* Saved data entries
※ ※ ※

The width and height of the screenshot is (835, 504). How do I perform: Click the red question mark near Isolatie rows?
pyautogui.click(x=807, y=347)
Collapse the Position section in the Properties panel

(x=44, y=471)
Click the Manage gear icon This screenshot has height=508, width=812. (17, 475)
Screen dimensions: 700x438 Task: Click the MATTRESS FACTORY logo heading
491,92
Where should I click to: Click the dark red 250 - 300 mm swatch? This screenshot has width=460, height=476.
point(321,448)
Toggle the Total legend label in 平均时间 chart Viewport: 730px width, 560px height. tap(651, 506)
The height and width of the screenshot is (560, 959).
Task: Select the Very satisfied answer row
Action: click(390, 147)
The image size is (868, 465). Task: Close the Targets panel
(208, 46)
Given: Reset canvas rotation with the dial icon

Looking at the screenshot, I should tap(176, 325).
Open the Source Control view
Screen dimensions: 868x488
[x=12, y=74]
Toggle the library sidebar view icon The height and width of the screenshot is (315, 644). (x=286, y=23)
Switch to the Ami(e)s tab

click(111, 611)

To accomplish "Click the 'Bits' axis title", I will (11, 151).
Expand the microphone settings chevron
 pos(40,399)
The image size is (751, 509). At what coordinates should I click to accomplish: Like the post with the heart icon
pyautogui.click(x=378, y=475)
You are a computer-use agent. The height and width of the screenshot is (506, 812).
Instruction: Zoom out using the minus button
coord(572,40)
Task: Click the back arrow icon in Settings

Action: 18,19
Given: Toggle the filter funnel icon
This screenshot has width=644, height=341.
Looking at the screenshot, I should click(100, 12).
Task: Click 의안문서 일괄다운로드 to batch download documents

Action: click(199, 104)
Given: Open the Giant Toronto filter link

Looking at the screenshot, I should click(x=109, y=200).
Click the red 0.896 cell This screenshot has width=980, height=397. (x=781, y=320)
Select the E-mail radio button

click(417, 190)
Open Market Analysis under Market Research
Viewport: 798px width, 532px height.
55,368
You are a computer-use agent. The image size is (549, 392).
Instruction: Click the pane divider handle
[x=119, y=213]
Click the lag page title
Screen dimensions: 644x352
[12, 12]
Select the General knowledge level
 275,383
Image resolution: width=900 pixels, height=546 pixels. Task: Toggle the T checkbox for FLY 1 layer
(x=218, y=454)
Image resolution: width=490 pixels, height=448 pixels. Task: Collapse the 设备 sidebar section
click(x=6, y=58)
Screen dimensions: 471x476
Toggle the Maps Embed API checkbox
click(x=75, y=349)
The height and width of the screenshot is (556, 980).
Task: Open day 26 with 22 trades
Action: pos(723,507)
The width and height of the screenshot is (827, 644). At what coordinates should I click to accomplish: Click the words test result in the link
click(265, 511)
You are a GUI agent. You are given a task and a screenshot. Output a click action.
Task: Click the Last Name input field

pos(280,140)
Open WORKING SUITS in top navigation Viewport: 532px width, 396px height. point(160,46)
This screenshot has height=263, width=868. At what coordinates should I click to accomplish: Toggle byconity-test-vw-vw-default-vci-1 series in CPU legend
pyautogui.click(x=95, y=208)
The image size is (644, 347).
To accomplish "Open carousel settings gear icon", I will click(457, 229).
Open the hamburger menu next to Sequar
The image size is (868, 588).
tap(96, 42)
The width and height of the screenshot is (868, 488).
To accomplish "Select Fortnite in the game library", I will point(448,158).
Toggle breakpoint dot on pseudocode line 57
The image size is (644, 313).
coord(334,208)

※ ※ ※

* Work order
Return all of the above records exactly, leaving no line out.

* Exercise response
The width and height of the screenshot is (835, 504). How do I perform: Click the red question mark near Isolatie rows?
pyautogui.click(x=807, y=347)
Collapse the Position section in the Properties panel

(x=44, y=471)
Click the Manage gear icon This screenshot has height=508, width=812. (17, 475)
Screen dimensions: 700x438 Task: Click the MATTRESS FACTORY logo heading
491,92
Where should I click to: Click the dark red 250 - 300 mm swatch? This screenshot has width=460, height=476.
point(321,448)
Toggle the Total legend label in 平均时间 chart Viewport: 730px width, 560px height. tap(651, 506)
The height and width of the screenshot is (560, 959).
Task: Select the Very satisfied answer row
Action: click(390, 147)
The image size is (868, 465). Task: Close the Targets panel
(208, 46)
Given: Reset canvas rotation with the dial icon

Looking at the screenshot, I should tap(176, 325).
Open the Source Control view
Screen dimensions: 868x488
[x=12, y=74]
Toggle the library sidebar view icon The height and width of the screenshot is (315, 644). (x=286, y=23)
Switch to the Ami(e)s tab

click(111, 611)

To accomplish "Click the 'Bits' axis title", I will (11, 151).
Expand the microphone settings chevron
 pos(40,399)
The image size is (751, 509). At what coordinates should I click to accomplish: Like the post with the heart icon
pyautogui.click(x=378, y=475)
You are a computer-use agent. The height and width of the screenshot is (506, 812).
Instruction: Zoom out using the minus button
coord(572,40)
Task: Click the back arrow icon in Settings

Action: 18,19
Given: Toggle the filter funnel icon
This screenshot has width=644, height=341.
Looking at the screenshot, I should click(100, 12).
Task: Click 의안문서 일괄다운로드 to batch download documents

Action: click(199, 104)
Given: Open the Giant Toronto filter link

Looking at the screenshot, I should click(x=109, y=200).
Click the red 0.896 cell This screenshot has width=980, height=397. (x=781, y=320)
Select the E-mail radio button

click(417, 190)
Open Market Analysis under Market Research
Viewport: 798px width, 532px height.
55,368
You are a computer-use agent. The image size is (549, 392).
Instruction: Click the pane divider handle
[x=119, y=213]
Click the lag page title
Screen dimensions: 644x352
[12, 12]
Select the General knowledge level
 275,383
Image resolution: width=900 pixels, height=546 pixels. Task: Toggle the T checkbox for FLY 1 layer
(x=218, y=454)
Image resolution: width=490 pixels, height=448 pixels. Task: Collapse the 设备 sidebar section
click(x=6, y=58)
Screen dimensions: 471x476
Toggle the Maps Embed API checkbox
click(x=75, y=349)
The height and width of the screenshot is (556, 980).
Task: Open day 26 with 22 trades
Action: pos(723,507)
The width and height of the screenshot is (827, 644). At what coordinates should I click to accomplish: Click the words test result in the link
click(265, 511)
You are a GUI agent. You are given a task and a screenshot. Output a click action.
Task: Click the Last Name input field

pos(280,140)
Open WORKING SUITS in top navigation Viewport: 532px width, 396px height. point(160,46)
This screenshot has height=263, width=868. At what coordinates should I click to accomplish: Toggle byconity-test-vw-vw-default-vci-1 series in CPU legend
pyautogui.click(x=95, y=208)
The image size is (644, 347).
To accomplish "Open carousel settings gear icon", I will click(457, 229).
Open the hamburger menu next to Sequar
The image size is (868, 588).
tap(96, 42)
The width and height of the screenshot is (868, 488).
To accomplish "Select Fortnite in the game library", I will point(448,158).
Toggle breakpoint dot on pseudocode line 57
The image size is (644, 313).
coord(334,208)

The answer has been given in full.